***** Text *****

R Bovale Ltd (Claimant) (1) Secretary of State for Communities and Local Government (2) Hereford Council (Defendants)

JurisdictionEngland & Wales
CourtQueen's Bench Division (Administrative Court)
JudgeMR JUSTICE SULLIVAN
Judgment Date13 Oct 2008
Neutral Citation[2008] EWHC 2538 (Admin)
Docket NumberCO/5244/2007

[2008] EWHC 2538 (Admin)

IN THE HIGH COURT OF JUSTICE

THE ADMINISTRATIVE COURT

QUEEN'S BENCH DIVISION

Before:

Mr Justice Sullivan

CO/5244/2007

Between:
The Queen on the Application of Bovale Limited
Claimant
and
(1) Secretary of State for Communities and Local Government
and
(2) Hereford Council
Defendants

Anthony Crean QC (instructed by Martineau Johnson) appeared on behalf of the Claimant

James Maurici (instructed by the Treasury Solicitor) appeared on behalf of the First Defendant

Timothy Jones and Jack Smythe (instructed by Hereford Council) appeared on behalf of the Second Defendant

(Approved by the court)

MR JUSTICE SULLIVAN

Introduction

2

This is an application under section 288 of the Town and Country Planning Act 1990 (“the 1990 Act”) to quash a decision of an inspector appointed by the first defendant to determine the claimant's appeal against the decision of the second defendant to refuse planning permission for the development of what was described in the application form as a “total care village” for the elderly on land off Faraday Road, Hereford (“the site”). The Inspector's decision is contained in a decision letter dated 17th May 2007 and followed an inquiry held on 24th to 26th April 2007 and a site visit made on 26th April 2007.

The decision letter

3

In paragraph 2 of the decision letter the Inspector identified three main issues:

“… first whether the site should be retained for employment uses, secondly whether the proposal would provide satisfactory living conditions for future residents because of risk of odour and whether that factor might prejudice future operations at a nearby chicken processing plant, and thirdly whether the proposal should make any provision for affordable housing.”

*****

Work item A:
List every counsel named in the judgment as appearing on behalf of a party.
Work item B:
Answer these questions from the judgment, one line each:
(i) On what date is the Inspector's decision letter dated?
(ii) Which judge is the case before?
(iii) Under which section of which Act is the application made?
Work item C:
Repeat everything in the judgment from "Introduction" down to "26th April 2007.".

***** Data extract *****

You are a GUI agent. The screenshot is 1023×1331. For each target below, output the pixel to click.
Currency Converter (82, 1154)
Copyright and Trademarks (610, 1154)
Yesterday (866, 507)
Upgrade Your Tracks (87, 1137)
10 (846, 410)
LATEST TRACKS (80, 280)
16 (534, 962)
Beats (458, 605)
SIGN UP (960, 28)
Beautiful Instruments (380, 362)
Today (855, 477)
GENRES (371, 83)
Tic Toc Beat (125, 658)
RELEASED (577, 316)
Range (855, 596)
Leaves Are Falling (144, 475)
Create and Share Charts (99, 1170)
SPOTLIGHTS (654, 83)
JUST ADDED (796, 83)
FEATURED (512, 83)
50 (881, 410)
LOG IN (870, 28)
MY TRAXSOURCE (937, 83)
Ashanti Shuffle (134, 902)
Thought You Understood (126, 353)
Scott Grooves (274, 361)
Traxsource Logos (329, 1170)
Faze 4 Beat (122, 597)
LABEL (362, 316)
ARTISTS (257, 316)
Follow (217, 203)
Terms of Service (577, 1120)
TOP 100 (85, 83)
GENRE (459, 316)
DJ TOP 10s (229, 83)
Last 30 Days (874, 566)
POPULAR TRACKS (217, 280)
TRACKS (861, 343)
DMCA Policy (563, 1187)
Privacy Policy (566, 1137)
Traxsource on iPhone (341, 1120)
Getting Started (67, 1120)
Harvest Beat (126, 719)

*****

Your solution A:
Anthony Crean QC, James Maurici, Timothy Jones, Jack Smythe

Your solution B:
(i) 17th May 2007
(ii) Mr Justice Sullivan
(iii) Section 288 of the Town and Country Planning Act 1990

Your solution C:
Introduction

2

This is an application under section 288 of the Town and Country Planning Act 1990 (“the 1990 Act”) to quash a decision of an inspector appointed by the first defendant to determine the claimant's appeal against the decision of the second defendant to refuse planning permission for the development of what was described in the application form as a “total care village” for the elderly on land off Faraday Road, Hereford (“the site”). The Inspector's decision is contained in a decision letter dated 17th May 2007 and followed an inquiry held on 24th to 26th April 2007 and a site visit made on 26th April 2007.